- **Problem to solve**: Every line below between the one holding "Viewport: 784px width, 1278px" and the one holding "Given: Click the bold '2024' year text", inclusive, should be copied exactly, and no other line.

Stored items:

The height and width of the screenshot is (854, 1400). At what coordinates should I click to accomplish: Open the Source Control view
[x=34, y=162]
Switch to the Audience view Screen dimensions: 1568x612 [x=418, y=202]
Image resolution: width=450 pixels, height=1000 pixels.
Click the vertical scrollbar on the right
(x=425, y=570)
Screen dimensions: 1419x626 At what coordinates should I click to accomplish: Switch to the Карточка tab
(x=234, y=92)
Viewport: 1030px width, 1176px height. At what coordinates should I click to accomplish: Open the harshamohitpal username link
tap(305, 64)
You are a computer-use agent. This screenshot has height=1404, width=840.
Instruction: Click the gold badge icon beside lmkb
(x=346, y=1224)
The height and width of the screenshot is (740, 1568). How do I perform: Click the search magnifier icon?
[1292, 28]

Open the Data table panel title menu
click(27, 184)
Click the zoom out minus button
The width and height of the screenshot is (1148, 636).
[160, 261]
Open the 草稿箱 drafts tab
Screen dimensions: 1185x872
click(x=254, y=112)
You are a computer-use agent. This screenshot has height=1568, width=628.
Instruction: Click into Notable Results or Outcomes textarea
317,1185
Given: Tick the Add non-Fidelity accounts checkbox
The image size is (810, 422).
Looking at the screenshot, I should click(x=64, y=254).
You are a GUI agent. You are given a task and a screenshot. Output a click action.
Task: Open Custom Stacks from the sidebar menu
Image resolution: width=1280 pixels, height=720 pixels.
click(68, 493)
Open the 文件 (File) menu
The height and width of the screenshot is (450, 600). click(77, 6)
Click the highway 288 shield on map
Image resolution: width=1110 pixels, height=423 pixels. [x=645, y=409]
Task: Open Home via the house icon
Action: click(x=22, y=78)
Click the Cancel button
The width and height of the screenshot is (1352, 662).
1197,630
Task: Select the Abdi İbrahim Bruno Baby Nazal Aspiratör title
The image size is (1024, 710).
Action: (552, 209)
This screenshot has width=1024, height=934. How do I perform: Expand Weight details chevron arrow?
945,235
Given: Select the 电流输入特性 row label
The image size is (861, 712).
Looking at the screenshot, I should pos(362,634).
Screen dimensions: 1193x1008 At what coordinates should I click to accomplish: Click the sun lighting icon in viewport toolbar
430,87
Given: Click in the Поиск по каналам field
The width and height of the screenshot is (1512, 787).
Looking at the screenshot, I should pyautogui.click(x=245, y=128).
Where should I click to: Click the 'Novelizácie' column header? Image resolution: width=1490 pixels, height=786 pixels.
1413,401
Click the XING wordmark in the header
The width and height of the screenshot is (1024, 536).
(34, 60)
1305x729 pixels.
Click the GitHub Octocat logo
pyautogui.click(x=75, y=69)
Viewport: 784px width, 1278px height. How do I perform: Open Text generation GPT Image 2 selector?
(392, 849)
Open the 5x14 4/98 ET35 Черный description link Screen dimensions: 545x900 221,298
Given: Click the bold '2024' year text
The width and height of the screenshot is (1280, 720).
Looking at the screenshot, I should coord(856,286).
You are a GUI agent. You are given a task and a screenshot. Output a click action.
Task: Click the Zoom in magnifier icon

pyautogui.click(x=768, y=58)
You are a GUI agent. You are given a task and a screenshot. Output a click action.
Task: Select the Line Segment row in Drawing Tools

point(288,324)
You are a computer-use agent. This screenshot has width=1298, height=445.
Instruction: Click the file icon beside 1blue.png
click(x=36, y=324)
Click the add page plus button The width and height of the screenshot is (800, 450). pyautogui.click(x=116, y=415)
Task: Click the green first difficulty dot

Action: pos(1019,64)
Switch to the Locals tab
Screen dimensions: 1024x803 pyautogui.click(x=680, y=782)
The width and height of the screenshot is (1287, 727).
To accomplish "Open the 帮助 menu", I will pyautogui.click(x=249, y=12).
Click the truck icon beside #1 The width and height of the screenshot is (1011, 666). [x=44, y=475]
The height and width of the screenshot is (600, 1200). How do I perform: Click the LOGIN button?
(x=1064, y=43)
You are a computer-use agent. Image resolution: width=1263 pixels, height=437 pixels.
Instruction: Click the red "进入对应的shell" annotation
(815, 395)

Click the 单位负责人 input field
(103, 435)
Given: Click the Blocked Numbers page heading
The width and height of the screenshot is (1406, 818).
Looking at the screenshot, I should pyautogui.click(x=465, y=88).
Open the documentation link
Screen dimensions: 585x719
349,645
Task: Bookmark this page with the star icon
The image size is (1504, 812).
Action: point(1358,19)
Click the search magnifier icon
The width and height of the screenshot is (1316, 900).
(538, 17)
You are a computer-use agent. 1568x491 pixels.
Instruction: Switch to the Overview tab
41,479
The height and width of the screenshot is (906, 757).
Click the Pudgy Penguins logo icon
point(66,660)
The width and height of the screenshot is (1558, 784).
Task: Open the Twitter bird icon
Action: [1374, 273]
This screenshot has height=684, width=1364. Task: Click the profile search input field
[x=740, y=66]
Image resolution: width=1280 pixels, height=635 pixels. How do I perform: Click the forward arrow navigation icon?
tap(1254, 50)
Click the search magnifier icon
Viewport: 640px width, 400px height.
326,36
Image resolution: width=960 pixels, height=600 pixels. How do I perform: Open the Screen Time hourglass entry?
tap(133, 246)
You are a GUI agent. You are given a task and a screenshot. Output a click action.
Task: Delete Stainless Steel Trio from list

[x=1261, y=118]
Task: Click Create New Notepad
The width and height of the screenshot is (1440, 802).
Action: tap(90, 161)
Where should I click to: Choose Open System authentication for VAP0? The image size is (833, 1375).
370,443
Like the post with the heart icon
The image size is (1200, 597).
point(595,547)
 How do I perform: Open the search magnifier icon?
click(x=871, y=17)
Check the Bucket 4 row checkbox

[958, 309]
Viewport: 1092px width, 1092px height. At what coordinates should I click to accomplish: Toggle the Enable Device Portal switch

- **Response to the exercise**:
Viewport: 784px width, 1278px height. How do I perform: Open Text generation GPT Image 2 selector?
(392, 849)
Open the 5x14 4/98 ET35 Черный description link Screen dimensions: 545x900 221,298
Given: Click the bold '2024' year text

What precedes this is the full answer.